No. 25 – Real Betis Baloncesto
- Position: Shooting guard / small forward
- League: LEB Oro

Personal information
- Born: September 7, 1990 (age 35) Brno, Czechoslovakia
- Nationality: Czech
- Listed height: 6 ft 5 in (1.96 m)
- Listed weight: 200 lb (91 kg)

Career information
- NBA draft: 2012: undrafted
- Playing career: 2006–present

Career history
- 2006–2007: BBK Brno
- 2007–2012: Joventut Badalona
- 2007–2010: →Prat
- 2012–2013: Olin Edirne
- 2013–2014: Saski Baskonia
- 2014: Krasnye Krylia
- 2015: Uşak Sportif
- 2015–2016: Anwil Włocławek
- 2016–2022: Andorra
- 2022–2024: UCAM Murcia
- 2024–present: Real Betis Baloncesto

Career highlights
- All-Polish League Team (2016);

= David Jelínek =

Czech basketball player

David Jelínek (born September 7, 1990) is a Czech professional basketball player for Real Betis Baloncesto of the LEB Oro. He is a 1.96 m tall shooting guard-small forward. He also represents the senior Czech Republic national team.

==Professional career==
Jelínek grew up playing basketball with BBK Brno, a team in the Czech Republic. He moved to Spain for the 2007–08 season, signed by Joventut Badalona. In the summer of 2012, Jelínek signed a contract with the Turkish club Olin Edirne, and in January 2013, he left the Turkish club and signed with the Spanish club Caja Laboral, where he remained until July 2014.

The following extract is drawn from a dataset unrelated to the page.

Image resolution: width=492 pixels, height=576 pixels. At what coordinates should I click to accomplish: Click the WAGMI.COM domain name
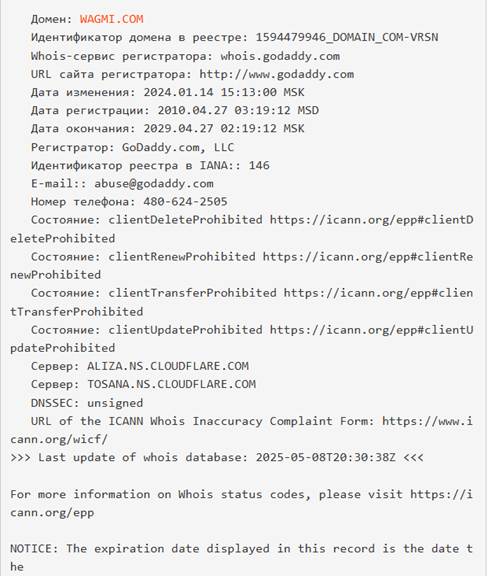pos(112,19)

In August 2014, he signed with the Russian team Krasnye Krylia. On January 2, 2015, he left Krylya and signed with Turkish club Uşak Sportif. for the rest of the season. On August 21, 2015, he signed with Polish club Anwil Włocławek, for the 2015–16 season. On July 5, 2016, he signed with MoraBanc Andorra, of the Spanish Liga ACB.

On July 10, 2022, he signed with UCAM Murcia of the Liga ACB and the Basketball Champions League.

On August 9, 2024, he signed with Real Betis Baloncesto of the LEB Oro.

==National team career==
Jelínek is a member of the senior Czech Republic national team. He played with the Czech Republic at the 2013 EuroBasket and the 2015 EuroBasket.